During the opening arguments, the courtroom was packed with spectators, including Mr. Bharara and senior prosecutors in his office, as well as Mr. Silver’s wife, Rosa. Earlier in the morning, prosecutors and defense lawyers finished selecting the jury, which comprised nine women and three men. The members include a grade-school counselor, a college recruiter, an office manager at a medical clinic and a longtime employee of the Metropolitan Transportation Authority. Four alternate jurors were also selected, three men and one woman.
Ms. Paulin had been called by prosecutors to give jurors a primer on how Albany works and explain Mr.
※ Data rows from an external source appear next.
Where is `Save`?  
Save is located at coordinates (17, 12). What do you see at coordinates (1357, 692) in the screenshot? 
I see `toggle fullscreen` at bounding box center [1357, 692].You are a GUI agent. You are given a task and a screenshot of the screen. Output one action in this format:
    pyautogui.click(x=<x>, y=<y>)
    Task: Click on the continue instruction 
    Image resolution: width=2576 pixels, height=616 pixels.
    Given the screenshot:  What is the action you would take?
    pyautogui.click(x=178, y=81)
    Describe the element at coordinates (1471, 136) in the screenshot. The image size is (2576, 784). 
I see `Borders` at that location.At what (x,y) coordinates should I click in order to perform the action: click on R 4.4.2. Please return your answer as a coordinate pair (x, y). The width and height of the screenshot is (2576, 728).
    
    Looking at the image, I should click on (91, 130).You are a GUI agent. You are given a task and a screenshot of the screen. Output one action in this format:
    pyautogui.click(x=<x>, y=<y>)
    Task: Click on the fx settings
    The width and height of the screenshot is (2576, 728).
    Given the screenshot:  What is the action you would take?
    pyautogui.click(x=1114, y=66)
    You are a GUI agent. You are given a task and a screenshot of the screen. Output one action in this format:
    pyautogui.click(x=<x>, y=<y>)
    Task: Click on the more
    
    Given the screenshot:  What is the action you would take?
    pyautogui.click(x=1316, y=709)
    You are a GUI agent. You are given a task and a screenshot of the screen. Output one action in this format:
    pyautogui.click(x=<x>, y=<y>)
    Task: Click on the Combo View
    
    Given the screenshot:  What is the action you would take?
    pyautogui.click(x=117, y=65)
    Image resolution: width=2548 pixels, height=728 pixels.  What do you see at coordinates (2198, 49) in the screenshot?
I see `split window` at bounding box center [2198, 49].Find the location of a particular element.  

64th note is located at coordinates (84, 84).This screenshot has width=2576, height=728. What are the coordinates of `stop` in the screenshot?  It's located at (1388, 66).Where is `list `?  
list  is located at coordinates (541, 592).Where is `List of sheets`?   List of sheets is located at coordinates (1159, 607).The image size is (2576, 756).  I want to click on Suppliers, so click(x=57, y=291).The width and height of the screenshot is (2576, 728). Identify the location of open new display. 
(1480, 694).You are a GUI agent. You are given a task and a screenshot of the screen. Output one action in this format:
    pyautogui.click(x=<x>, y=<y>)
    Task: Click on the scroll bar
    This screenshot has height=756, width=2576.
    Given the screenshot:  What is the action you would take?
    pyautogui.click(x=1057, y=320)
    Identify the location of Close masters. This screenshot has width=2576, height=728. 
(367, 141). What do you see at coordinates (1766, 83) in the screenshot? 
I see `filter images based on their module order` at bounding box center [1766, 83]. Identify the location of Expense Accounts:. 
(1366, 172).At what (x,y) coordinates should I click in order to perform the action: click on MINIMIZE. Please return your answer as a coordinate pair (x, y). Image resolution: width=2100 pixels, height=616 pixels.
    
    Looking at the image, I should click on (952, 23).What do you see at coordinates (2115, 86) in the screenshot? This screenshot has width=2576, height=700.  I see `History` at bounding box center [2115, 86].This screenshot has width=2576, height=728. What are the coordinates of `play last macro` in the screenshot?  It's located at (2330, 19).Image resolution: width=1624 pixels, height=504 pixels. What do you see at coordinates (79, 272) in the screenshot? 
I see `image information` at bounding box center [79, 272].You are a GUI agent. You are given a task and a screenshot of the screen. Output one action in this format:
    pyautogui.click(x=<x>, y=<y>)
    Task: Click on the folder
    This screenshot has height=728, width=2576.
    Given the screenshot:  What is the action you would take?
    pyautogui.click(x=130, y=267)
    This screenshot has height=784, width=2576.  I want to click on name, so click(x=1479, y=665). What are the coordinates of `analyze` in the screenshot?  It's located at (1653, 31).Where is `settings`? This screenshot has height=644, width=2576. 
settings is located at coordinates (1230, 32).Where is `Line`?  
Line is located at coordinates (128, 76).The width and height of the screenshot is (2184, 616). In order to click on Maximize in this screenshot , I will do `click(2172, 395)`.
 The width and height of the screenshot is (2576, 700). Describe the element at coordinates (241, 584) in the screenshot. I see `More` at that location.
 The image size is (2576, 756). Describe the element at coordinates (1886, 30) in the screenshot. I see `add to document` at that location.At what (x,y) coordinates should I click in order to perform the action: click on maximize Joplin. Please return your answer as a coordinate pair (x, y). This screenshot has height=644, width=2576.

Silver’s influence as speaker. But Mr. Molo hammered her under cross-examination about her family’s financial holdings, showing she had taken action over the years on legislation that could benefit stocks that she owns. He noted that the assemblywoman once championed a bill that would benefit Merck, a drug maker in which she and her husband own more than $100,000 in stock.
“Is there anything wrong with what you did?” Mr. Molo asked her.
Ms. Paulin said Mr. Molo’s line of questioning — which, at times, became so heated that the judge asked him not to be argumentative — had given her pause.
“I’m actually going to be much more careful,” she said.
Another prosecutor, Howard S. Master, later noted that Ms. Paulin’s financial interest in Merck was disclosed on her annual financial disclosure statement. He also added that Ms. Paulin never received anything from Merck in return for her support of the bill. In contrast, prosecutors have accused Mr. Silver of benefiting from actions he took as speaker.
Mr. Silver, standing outside the courtroom midday, repeated his oft-made claim that he would be “vindicated” by the legal process.